I sat at my computer, the little indicator of where I can start writing blinking at me constantly while I mindlessly thought of what to write. A friend of mine showed me a website called "Literaunchy," where strangers share sexual stories, fact or fiction so that other strangers can get off of it. Ingenious, I thought but it occurred to me that writing something people would find sexy was actually harder than I expected since, well, I myself am a virgin, so I had no idea how to get some real depth with the subject.
Tossing my hair off my face in exasperation, I turned my laptop off and thought I'd try again another day.
I suppose I should introduce myself. My name's Daryl. I'm not really tall or entirely muscular for that matter and everyone reckons I should cut the hair out of my eyes, but personally I prefer it this way. I'm 20, finished my Visual Arts degree, yet I'm still working at this pie shop. And this is the story of how I cured my "sexy" writer's block.
It was another day at work in summer. Boiling hot, inside with so many ovens, impatient customers, screaming toddlers, you know how it is. I was sweating like crazy and thinking of going on my lunch break when I heard a voice.
"Daryl?"
I looked up and saw a face I hadn't seen since last year.
"Oh my god, it is you!" He exclaimed, smiling.
"Hey, Steve!" I beamed, forgetting about the excruciating pain altogether of having just touched a heat lamp.
We exchanged the usual formalities of meeting up again. How are you, what have you been up to, all the usual stuff, and so I asked my manager to have my break. Luckily she was a little (too) sweet on me so she decided to let me have the rest of the day off.
Me and Steve sat in the park with ice creams each, learning what was new with each other.
"So, how's your band going?" I asked.
"Ah, man." He shook his head, with a stupid but cute grin. "Self Beef Jerky is no longer." I had to laugh at the name. "What happened?"
"Ah, the guitarist and the vocalist had this massive fight over how we should do one of the songs, and they were both pretty pissed. If me and the bass player hadn't have stopped them in time, I'm sure one of them would have been killed." He chuckled, shaking his head again. "So how's Moira?"
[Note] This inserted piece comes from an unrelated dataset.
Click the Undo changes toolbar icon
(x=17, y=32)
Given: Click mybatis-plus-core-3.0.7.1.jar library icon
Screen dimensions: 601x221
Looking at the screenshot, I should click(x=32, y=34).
"She's fine." I smiled, a little annoyed he asked about Moira instead of me. Oh yeah, I should mention, me and Moira went to upper state earlier that year to visit our friend and me and Steve met at a party. Steve had this straight but still extremely playful thing to him, but my gaydar was whacked out, and I really couldn't help but think he might be at the very least bi. "So what brings you down this way?"
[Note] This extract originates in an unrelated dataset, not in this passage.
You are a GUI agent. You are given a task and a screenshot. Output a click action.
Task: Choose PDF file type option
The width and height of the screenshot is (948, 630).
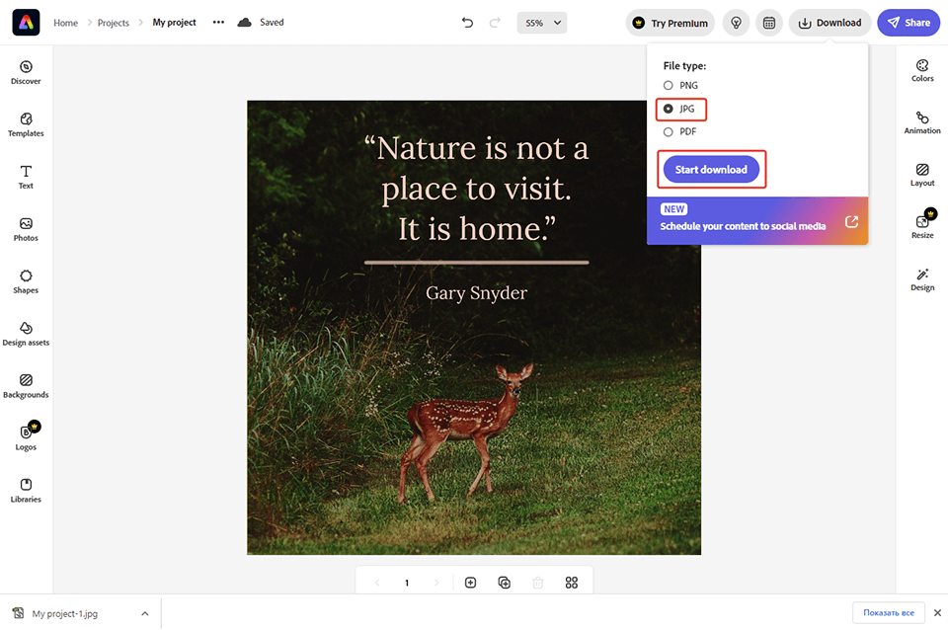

"Me and my mates are here for a surfing trip." He said, and then inhaled the air around us. It was a nice cool breeze, and any longer locks in his hair moved slightly to the breeze. I noticed there was hair poking out from the top of his shirt and that his beard had gotten thicker since last time. I darted my eyes away before I could feel myself getting hard at all.
He went to eat some more of his ice cream when (as fate would have it,) it plopped onto the Band shirt he was wearing.
"Aw shit!" He said in the most sarcastic, full on accented way he could possibly say it that I had to laugh again. "It's my only good shirt."
"Hey, you can come over to my house if you want, and I can wash it for you?" I offered. He grinned. "Lets go."
After what was about 10 minutes in the sun, we arrived at my house. I lead him to the laundry and he took his shirt off and I sort of froze on the spot. His chest and stomach were layered in fur, which outlined a relatively toned body. I couldn't stop staring, I thought it looked amazing when I heard "Daryl?" that I realised what I was doing.
"Oh, um yes, I..." I stammered when he chuckled. "Still think I'm cute, huh?"